▶ [TASK STATEMENT]:
Write out a word-for-word repetition of the lines that come before the line containing "Given: Click the" in the listing below, along with that line itself, omitting pictures.

▶ [GIVEN ENTRIES]:

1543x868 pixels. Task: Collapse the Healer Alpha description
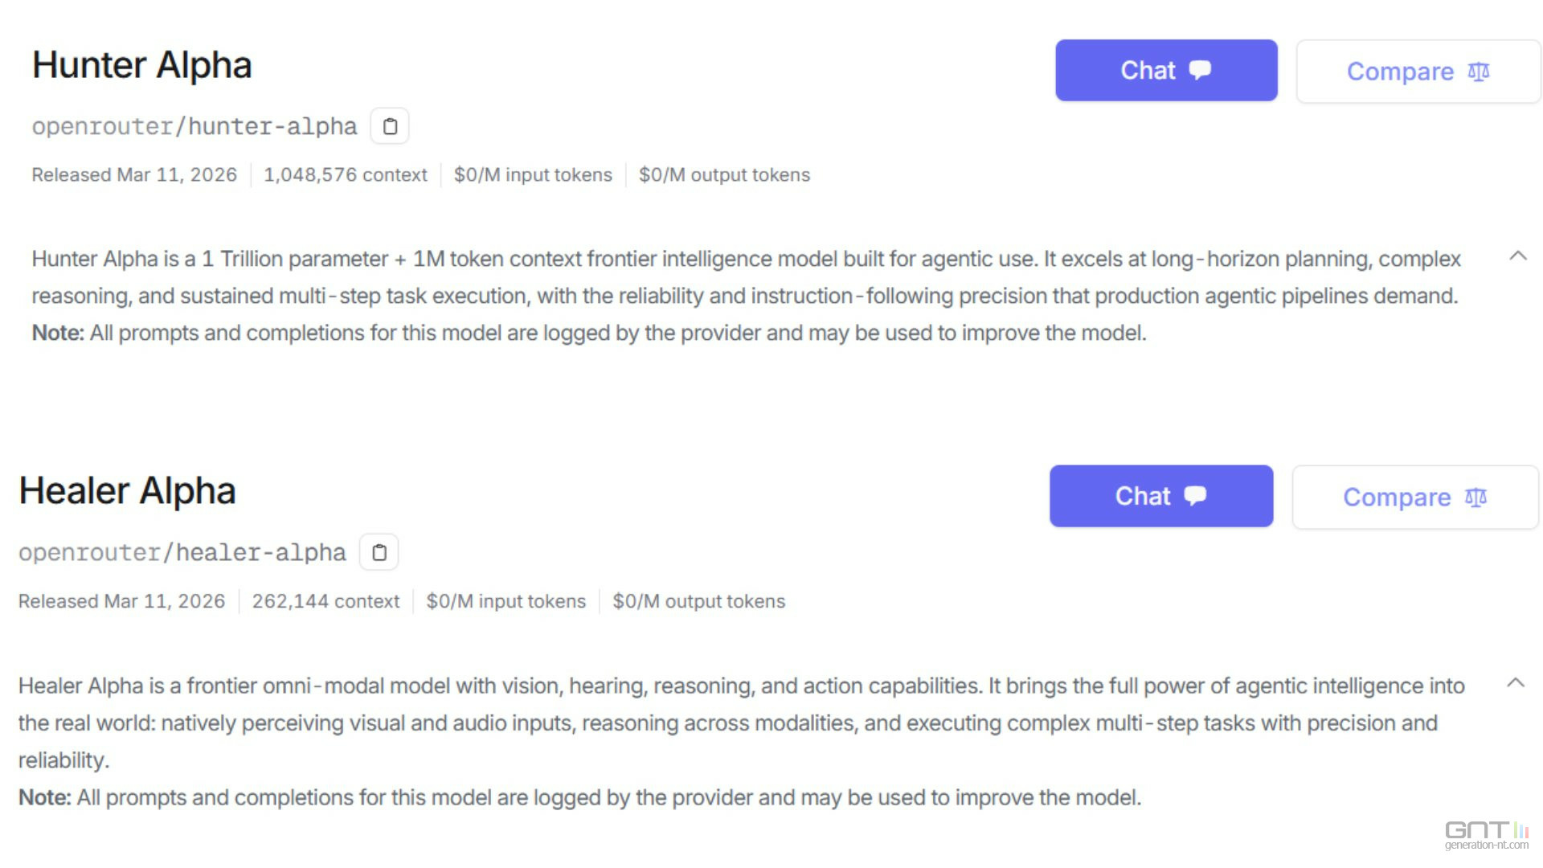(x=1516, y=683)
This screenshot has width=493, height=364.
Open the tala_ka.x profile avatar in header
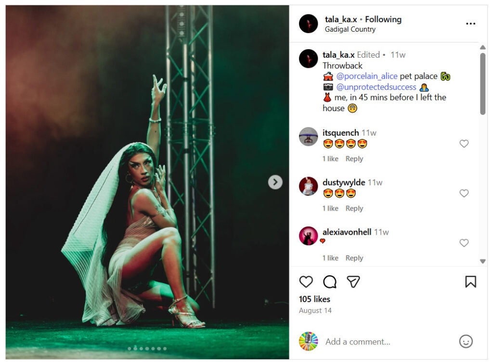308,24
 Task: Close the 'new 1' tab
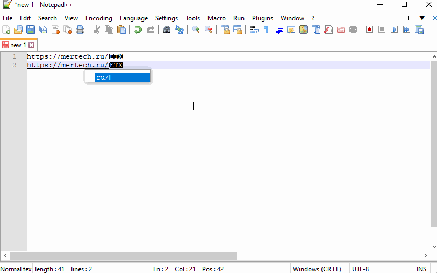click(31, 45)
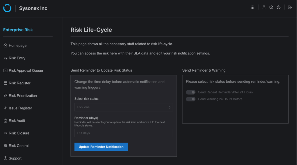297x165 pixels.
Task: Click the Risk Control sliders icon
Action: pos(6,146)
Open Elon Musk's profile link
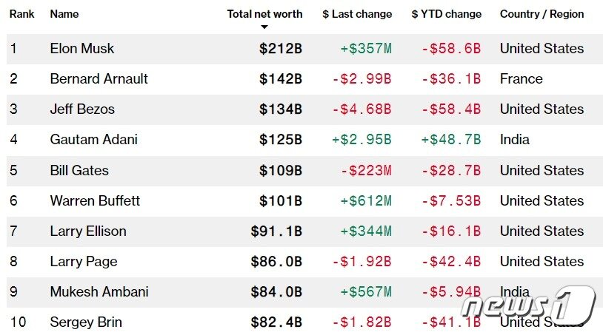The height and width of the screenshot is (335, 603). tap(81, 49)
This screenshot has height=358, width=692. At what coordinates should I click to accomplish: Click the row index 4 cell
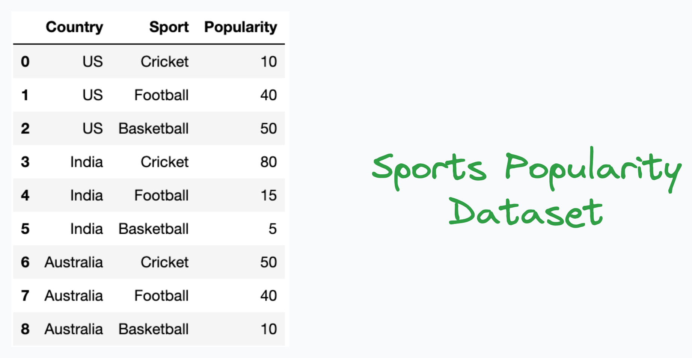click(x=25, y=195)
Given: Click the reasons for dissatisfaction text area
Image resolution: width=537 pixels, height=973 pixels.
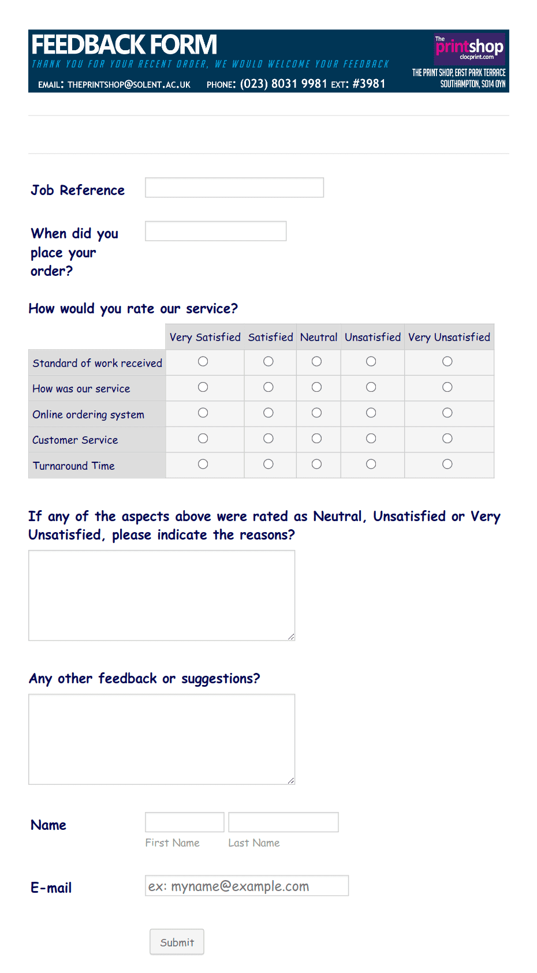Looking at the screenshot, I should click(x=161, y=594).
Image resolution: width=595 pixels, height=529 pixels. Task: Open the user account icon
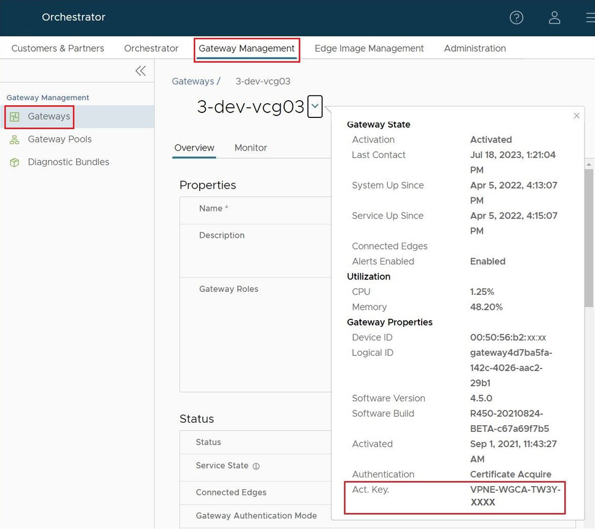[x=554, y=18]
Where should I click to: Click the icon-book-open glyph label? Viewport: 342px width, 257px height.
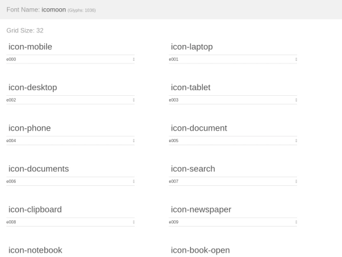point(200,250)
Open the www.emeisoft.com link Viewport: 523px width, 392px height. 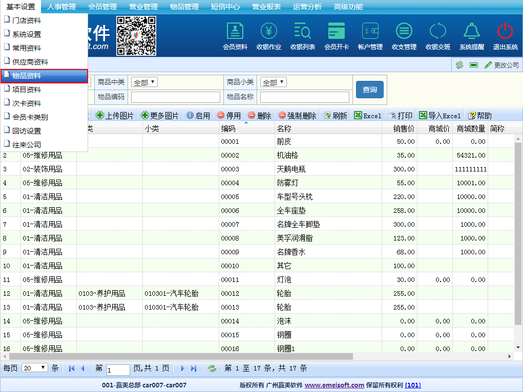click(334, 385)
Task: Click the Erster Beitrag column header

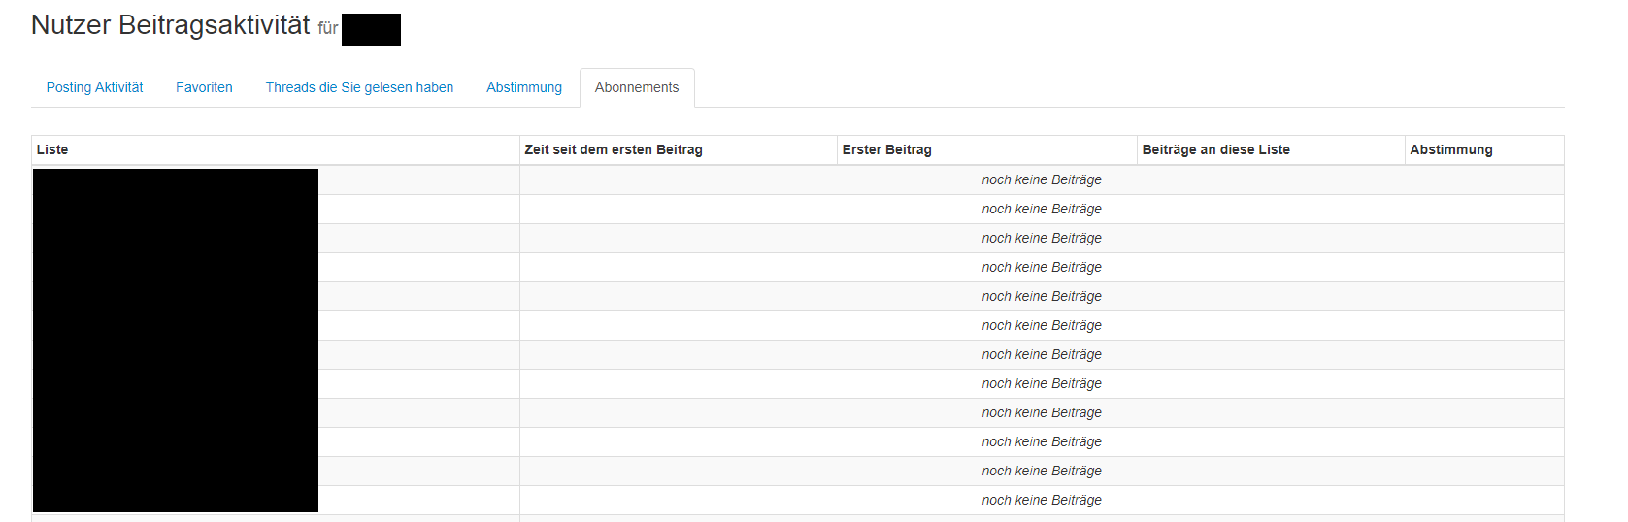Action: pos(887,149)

▶ [SOLUTION BELOW]:
1543x868 pixels. Task: Collapse the Healer Alpha description
(x=1516, y=683)
This screenshot has width=493, height=364.
Open the tala_ka.x profile avatar in header
308,24
 Task: Close the 'new 1' tab
click(31, 45)
297x165 pixels.
Task: Click the Risk Control sliders icon
Action: pos(6,146)
Open Elon Musk's profile link
The height and width of the screenshot is (335, 603). tap(81, 49)
This screenshot has height=358, width=692. At what coordinates should I click to accomplish: Click the row index 4 cell
click(x=25, y=195)
Given: Click the reasons for dissatisfaction text area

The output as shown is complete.